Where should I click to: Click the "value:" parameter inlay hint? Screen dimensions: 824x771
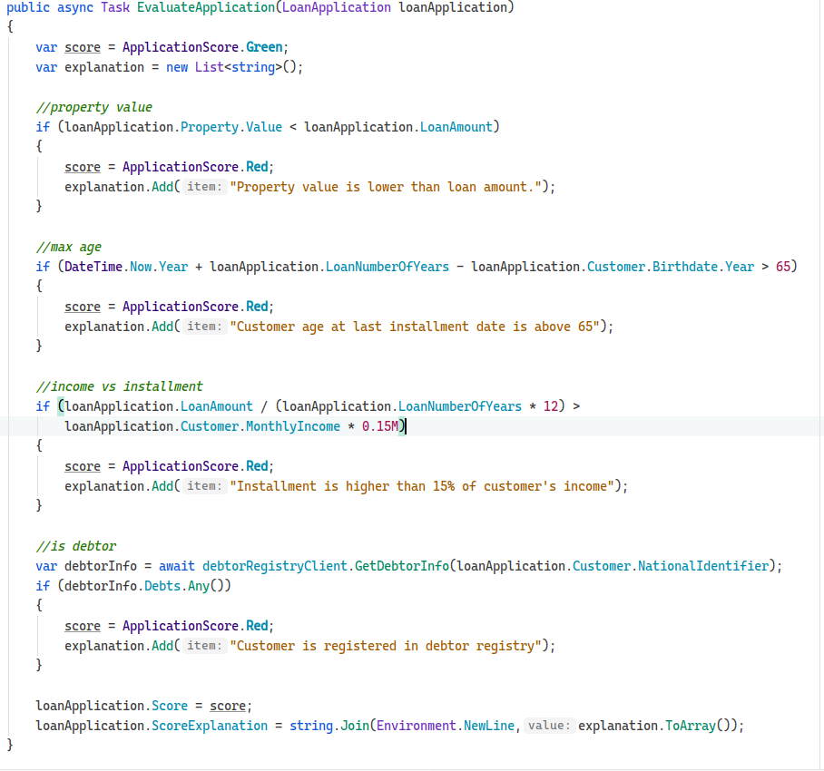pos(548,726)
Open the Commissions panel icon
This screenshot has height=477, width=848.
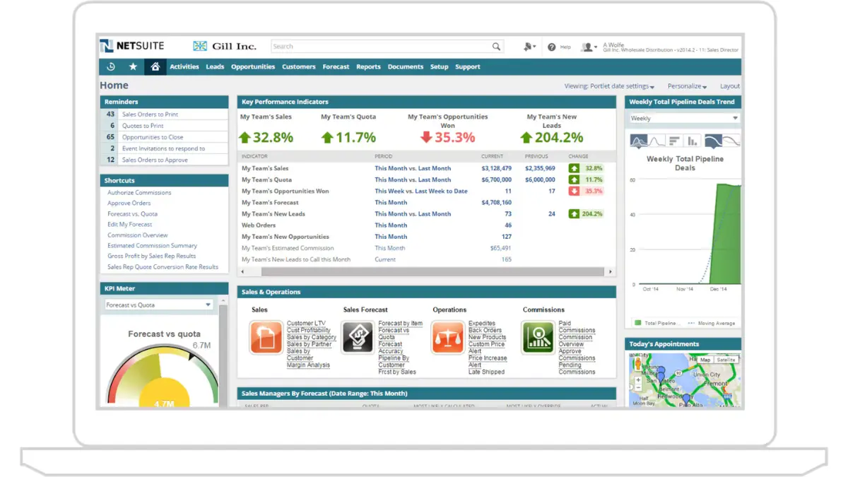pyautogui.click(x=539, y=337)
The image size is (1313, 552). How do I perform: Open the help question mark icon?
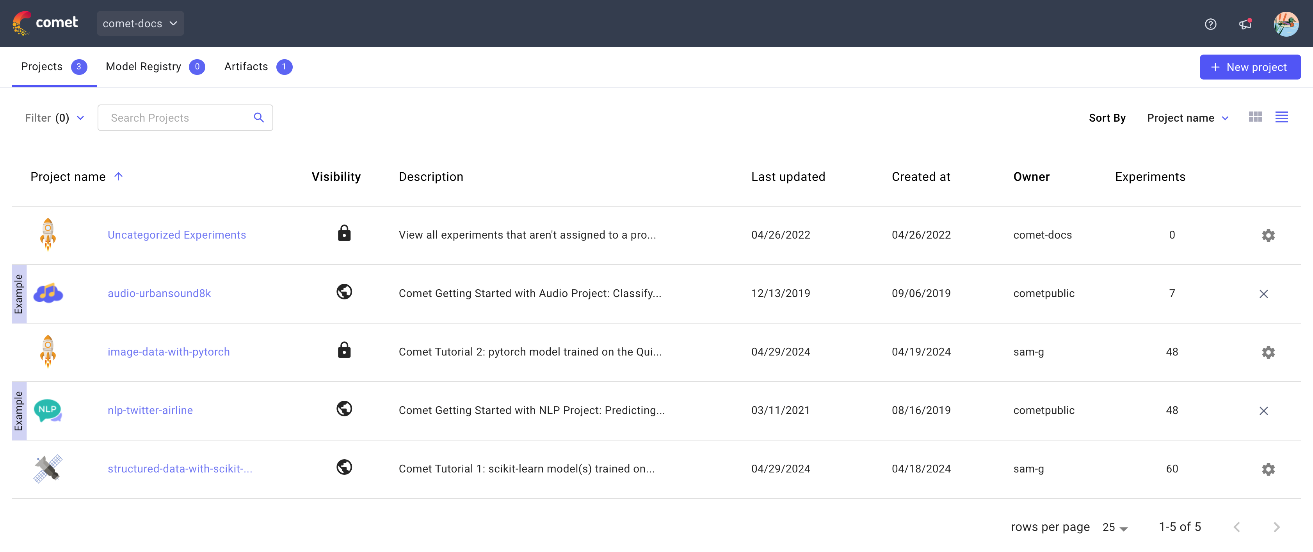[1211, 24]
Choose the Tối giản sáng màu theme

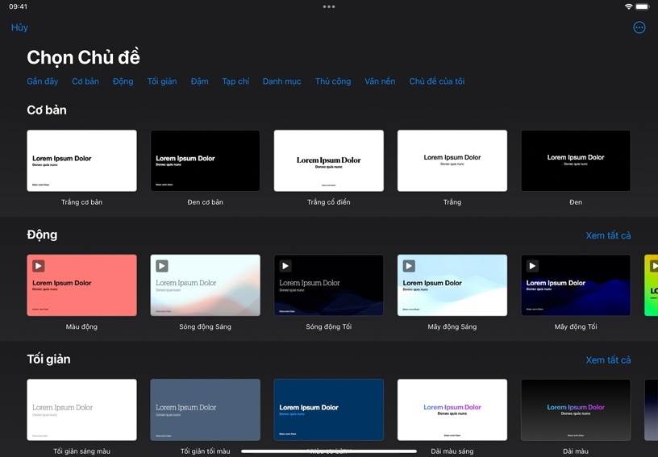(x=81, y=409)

======

> What to work on
Please print all the lines above exactly as given and leave out every picture.

> Finished task
Where should I click to: Click the "value:" parameter inlay hint? Screen dimensions: 824x771
pos(548,726)
Open the Commissions panel icon
This screenshot has height=477, width=848.
pyautogui.click(x=539, y=337)
The image size is (1313, 552). How do I perform: Open the help question mark icon?
[1211, 24]
Choose the Tối giản sáng màu theme

(x=81, y=409)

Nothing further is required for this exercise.